【MLB】史上最小165cmの首位打者、誕生なるか? (2ページ目)

  • 福島良一●解説 analysis by Fukushima Yoshikazu photo by AFLO

 メジャーの歴史を振り返ると、19世紀にはウィリー・キーラーという選手が身長5.45フィート(約163.8センチ)で、1897年と1898年に首位打者に輝いています。しかし、1900年以降では、アルトゥーベより低い身長の選手が首位打者になったことはありません。身長の低かった主な首位打者は、1901年のジェシー・バーケット(当時セントルイス・カージナルス/5.8フィート=約172.7センチ)、1927年・1934年・1936年のポール・ウェイナー(当時ピッツバーグ・パイレーツ・5.9フィート=約175.2センチ)、1986年のティム・レインズ(当時モントリオール・エクスポズ/5.9フィート)、1989年のカービー・パケット(当時ミネソタ・ツインズ/5.8フィート)などが有名です。つまり、身長5.5フィートのアルトゥーベがタイトルを獲得すれば、近代野球以降、最も身長の低い首位打者誕生となるのです。

 近年のメジャーリーグは投高打低で、バッターの成績は下降傾向です。昨シーズンは両リーグを通じて、シーズン200安打を達成した選手はゼロでした。そんな状況の中、これだけのヒットを量産しているのは驚きです。また、アルトゥーベはヒットを打つ能力だけでなく、ずば抜けた走塁技術を持ち合わせています。俊足の右バッターなので、いうなれば「右のイチロー」と言ってもいいのではないでしょうか。

 そしてもうひとり、ア・リーグのバッターで初タイトルに手が届きそうな選手は、シカゴ・ホワイトソックスのホセ・アブレイユです。シーズン前半に比べてホームランのペースは落ちてきましたが、それでも現在ア・リーグ2位タイの33本塁打。リーグトップのネルソン・クルーズ(ボルチモア・オリオールズ)との差は3本なので、十分に射程圏内です。

 もし、アブレイユが新人でホームラン王になれば、1987年のマーク・マグワイア(当時オークランド・アスレチックス)以来となります。マグアイアはその年、それまでのメジャー新人記録を大幅に塗り替える49本塁打を放ちました。アブレイユは現在40本塁打ペースなので、マグアイアの記録を抜くのは難しいですが、それでも驚くべき数字だと思います。

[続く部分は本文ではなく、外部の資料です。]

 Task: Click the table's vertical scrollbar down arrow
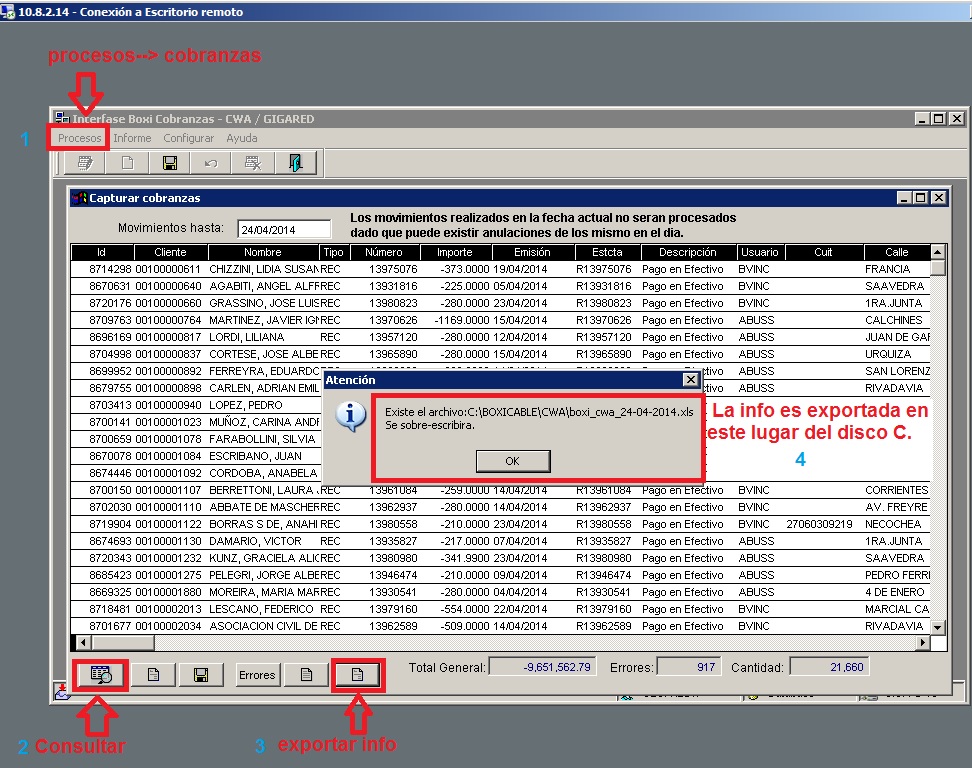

 アブレイユの打撃主要3部門の成績は、打率.320・33本塁打・99打点。アメリカでは今、「2001年のアルバート・プホルス以来となる『新人で打率3割・30本塁打・100打点』を達成するのか」という話題でも盛り上がっています。2001年は、メジャー史に残る名選手がふたりも誕生したシーズンです。ア・リーグではイチロー選手が、そしてナ・リーグではプホルスが新人王に輝きました。そしてその後、イチロー選手は10年連続シーズン200安打、プホルスは10年連続打率3割・30本塁打・100打点という金字塔を打ち立てたのです。今シーズン大旋風を巻き起こしているアブレイユなら、プホルス以来の快挙を成し遂げてくれるかもしれません。

 1987年のマグワイアは、打率.289・49本塁打・118打点。2001年のプホルスは、打率.329・37本塁打・130打点。数字だけを比較すると、彼らふたりの新人イヤーのほうがアブレイユより上に見えます。しかし、当時のメジャーは打高投低だったので、アブレイユの成績が劣っているわけではありません。現在、リーグトップの99打点をマークしているので、ルーキーイヤーに本塁打王と打点王の2冠を達成すれば、マグワイアやプホルスに並ぶスラッガー誕生と言えるのではないでしょうか。